Kavanaugh acknowledged the time pressures of most concern to the teen: “We have a couple weeks at most and I realize you’re going to say correctly that each day matters, and I understand that, completely understand that,” he said.
Throughout the hearing, Kavanaugh seemed keenly interested in the role of the sponsor as a stand-in for a detained teen’s parents, “someone the minor can talk to about this major life decision and get reassurance, talk to about options, get support,” he said.
Later that day, the court issued a brief, divided ruling that allowed the Trump administration to maintain its policy at least temporarily and delayed the teen’s plans to end her pregnancy.
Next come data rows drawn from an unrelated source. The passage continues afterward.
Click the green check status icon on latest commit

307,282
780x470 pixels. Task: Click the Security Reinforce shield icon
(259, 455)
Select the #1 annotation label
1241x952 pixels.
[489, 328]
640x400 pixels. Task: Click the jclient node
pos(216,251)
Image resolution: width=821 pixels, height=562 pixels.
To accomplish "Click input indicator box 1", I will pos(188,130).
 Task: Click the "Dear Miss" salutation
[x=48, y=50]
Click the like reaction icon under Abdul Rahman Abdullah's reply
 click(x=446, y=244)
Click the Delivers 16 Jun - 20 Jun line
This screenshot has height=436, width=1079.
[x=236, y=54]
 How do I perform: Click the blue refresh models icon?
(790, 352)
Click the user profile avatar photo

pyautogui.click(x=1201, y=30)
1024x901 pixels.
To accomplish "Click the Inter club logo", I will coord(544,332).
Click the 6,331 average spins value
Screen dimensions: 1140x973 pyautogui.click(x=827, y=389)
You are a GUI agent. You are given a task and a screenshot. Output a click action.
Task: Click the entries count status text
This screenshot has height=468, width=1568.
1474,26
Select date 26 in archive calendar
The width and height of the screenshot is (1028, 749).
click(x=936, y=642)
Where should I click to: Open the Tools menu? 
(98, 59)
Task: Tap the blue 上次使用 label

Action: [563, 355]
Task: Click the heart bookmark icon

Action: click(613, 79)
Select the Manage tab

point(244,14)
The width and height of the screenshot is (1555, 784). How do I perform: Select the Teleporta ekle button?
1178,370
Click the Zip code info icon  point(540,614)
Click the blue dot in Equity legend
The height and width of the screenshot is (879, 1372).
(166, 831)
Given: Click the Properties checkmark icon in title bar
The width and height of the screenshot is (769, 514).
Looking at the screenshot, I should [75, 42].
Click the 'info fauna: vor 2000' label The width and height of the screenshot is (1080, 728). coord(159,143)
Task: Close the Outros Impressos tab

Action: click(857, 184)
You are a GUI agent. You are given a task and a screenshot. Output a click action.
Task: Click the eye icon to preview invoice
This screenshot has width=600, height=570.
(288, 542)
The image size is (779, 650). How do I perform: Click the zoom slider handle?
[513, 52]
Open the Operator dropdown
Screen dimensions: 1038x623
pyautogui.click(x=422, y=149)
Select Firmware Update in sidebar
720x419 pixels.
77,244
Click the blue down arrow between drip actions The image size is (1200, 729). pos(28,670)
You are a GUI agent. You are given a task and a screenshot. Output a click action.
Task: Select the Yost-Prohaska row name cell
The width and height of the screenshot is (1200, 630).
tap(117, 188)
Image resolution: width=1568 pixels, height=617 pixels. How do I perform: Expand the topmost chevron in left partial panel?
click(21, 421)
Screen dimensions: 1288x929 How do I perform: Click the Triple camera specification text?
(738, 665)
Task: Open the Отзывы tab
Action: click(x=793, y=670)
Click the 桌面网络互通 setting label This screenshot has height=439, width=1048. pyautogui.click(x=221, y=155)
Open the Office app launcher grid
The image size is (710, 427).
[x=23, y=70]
Kavanaugh, joined by Judge Karen LeCraft Henderson, gave the government 11 days to try to find a sponsor to take custody of the girl, a step that would have removed the government from the process of “facilitating” the abortion.
Millett, an Obama nominee, objected in a separate opinion characterizing the majority’s proposition as an unnecessary, unconstitutional delay.
“Forcing her to continue an unwanted pregnancy just in the hopes of finding a sponsor that has not been found in the past six weeks sacrifices J.D.’s constitutional liberty, autonomy, and personal dignity for no justifiable governmental reason,” Millett wrote.
Brigitte Amiri, the ACLU lawyer who argued the case, said even though Kavanaugh had recognized the time constraints on the teen during oral argument, his decision did not account for the implications of additional delay.
“This idea of giving the government more time to come up with a sponsor was illusory and doesn’t recognize the fact that she’d been forced to stay pregnant against her will,” Amiri said this week. “There was no reason to delay even further.”
Four days later, Kavanaugh was overruled by the full court. In his dissent, Kavanaugh wrote that it was “not an undue burden” for the government to try to quickly transfer the teen to a sponsor. He pointed to past rulings that allow the government to take positions “favoring fetal life, protecting the best interests of a minor, and refraining from facilitating abortion” and to other restrictions on abortion that impose delays such as waiting periods and parental notification.
The majority of his D.C. Circuit colleagues disagreed. In a 6-to-3 ruling, without oral argument, the case went back to a lower- court judge who ordered the government to “promptly and without delay” transport the teen to a Texas abortion provider.